V-ATPase in glioblastoma: analysis of exosomes produced by patients’ derived stem cell culture and during the neuro-oncological follow-up

Gliomas are primary brain tumors originating from glial cells. They are classified according to the 2016 WHO classification into three grades from II to IV. Grade III and IV gliomas are considered aggressive primary brain tumors with a poor prognosis which depends on several factors. In particular, the most aggressive and malignant of the primary brain tumors are the so called Glioblastoma Multiforme (GBM), that are classified as WHO grade IV gliomas. Patients with GBM have a poor overall survival although surgical resection and adjuvant chemo-radiation therapy. Tumor recurrence is generally expected. The use of alkylating agents has improved the prognosis of HGGs but after the introduction of Temozolomide (TMZ) in 2005 as standard first line treatment, no other improvement has been made. Moreover, there is not a standardized second line treatment after tumor recurrence.

GBMs have been found to have a small population of cancer stem cells (CSC) that contribute to tumor spreading, invasion, proliferation and maintenance.

H + Vacuolar ATPase (V-ATPase) is a ubiquitinously expressed multisubunits proton pump that is mainly involved in the acidification of endosomes and lysosomes in eukaryotic cells. This protein is made of a membrane-embedded V0 sector, which regulates protons permeability, and an enzymatic V1 ATPase sector.

This protein is also crucial for maintaining a normal intracellular pH in both normal conditions and during anaerobic glycolytic reactions, like those sustaining the neoplastic cellular metabolism.

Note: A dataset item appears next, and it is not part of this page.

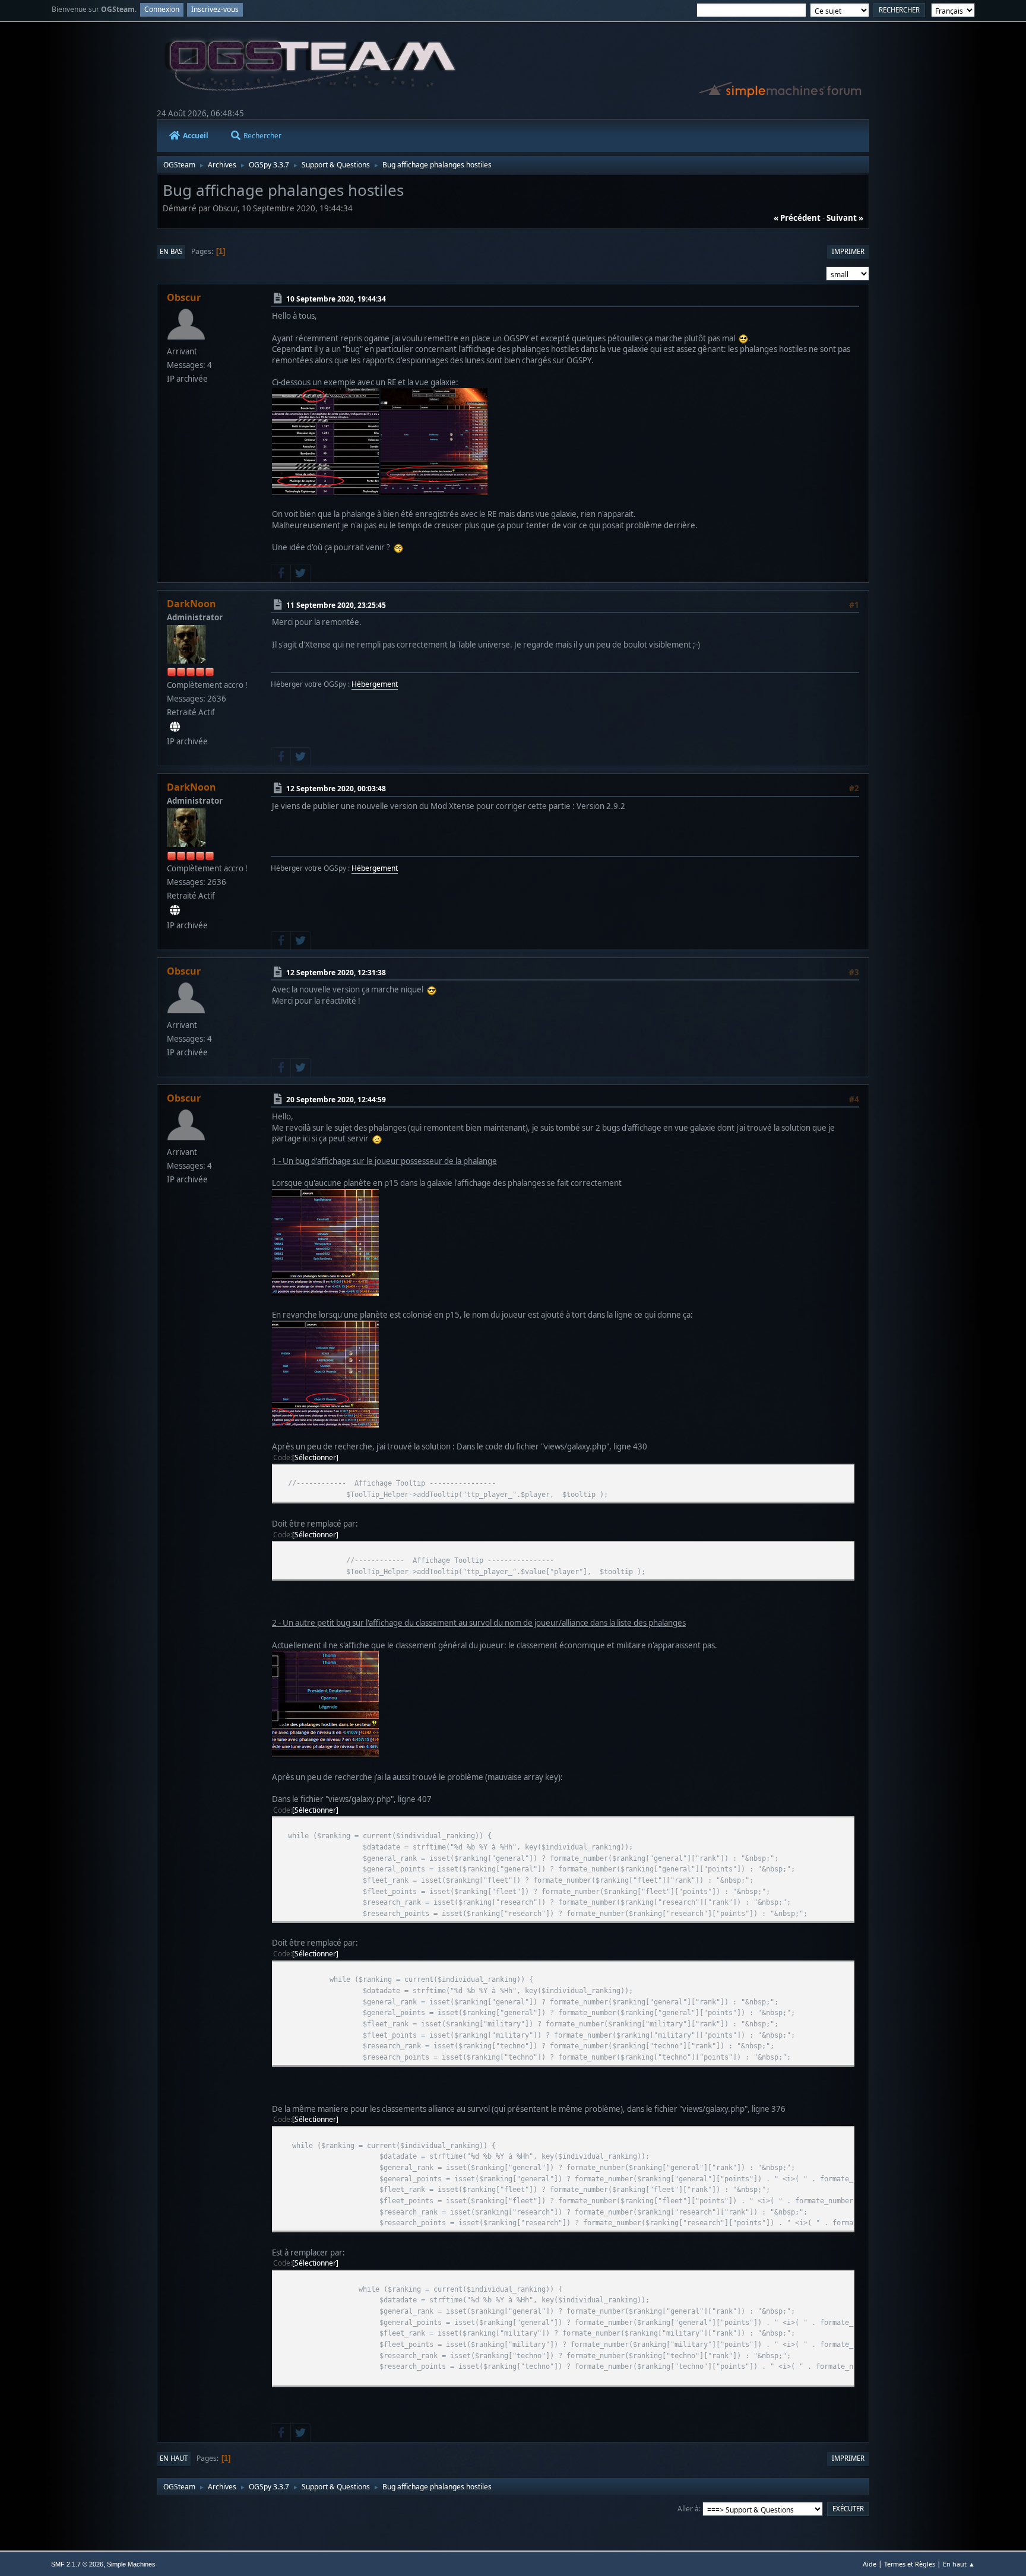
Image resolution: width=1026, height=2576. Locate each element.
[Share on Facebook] (280, 573)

In this setting, the excess of protons is counterbalanced by the extrusion of H + from the intracellular to the extracellular environment through the activation and overexpression of V-ATPase. For this reason, many tumors show a V-ATPase overexpression, whose inhibition is related to a dysregulation of cytosolic pH that ultimately leads to the activation of pro-apoptotic proteins, alteration of metabolic chain reactions and of endosomal vesicles. Other than providing those functions, V-ATPase plays a crucial role in chemoresistance of solid tumors.

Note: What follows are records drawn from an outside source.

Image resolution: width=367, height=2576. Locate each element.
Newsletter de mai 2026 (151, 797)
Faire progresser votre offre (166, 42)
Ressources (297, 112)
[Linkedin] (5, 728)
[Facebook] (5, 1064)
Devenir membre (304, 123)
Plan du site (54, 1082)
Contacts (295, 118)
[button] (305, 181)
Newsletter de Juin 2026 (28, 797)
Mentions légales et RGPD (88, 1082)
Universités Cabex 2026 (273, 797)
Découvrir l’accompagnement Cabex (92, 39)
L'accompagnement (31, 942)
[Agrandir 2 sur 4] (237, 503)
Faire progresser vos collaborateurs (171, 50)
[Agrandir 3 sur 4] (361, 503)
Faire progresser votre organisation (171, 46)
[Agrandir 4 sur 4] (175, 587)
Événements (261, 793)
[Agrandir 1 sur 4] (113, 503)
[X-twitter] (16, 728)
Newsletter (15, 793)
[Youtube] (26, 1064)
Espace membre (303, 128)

In 2015 it was demonstrated that V-ATPase is overexpressed in HGGs while it is poorly expressed in LGGs. From a clinical point of view, it was demonstrated how expression of V-ATPase is related to the patient’s prognosis independently from other clinical risk factors.

Exosomes (EXos) are nano-sized microvescicles (40-150 nm) actively produced from the late endosomal machinery. These particles are associated with multiple biological functions both in normal and pathological conditions and are devoted to a network that allow intercellular communication. Because of these features, EXos are involved in tumor spreading and in tumor drug resistance. Moreover, in case of IDH wt gliomas, V1G1 has demonstrated to be loaded in microvescicles of CSCs neurospheres harvested from patients with GBM. This fact highlights the possible role of V1G1 subunit as blood marker for GBM but there is a lack of evidence that it can be found in patients too.

In this view, the project aims to understand and better investigate the possible roles that V-ATPase may play as marker of treatment response during the neuro-oncological follow-up studying the EXos loads.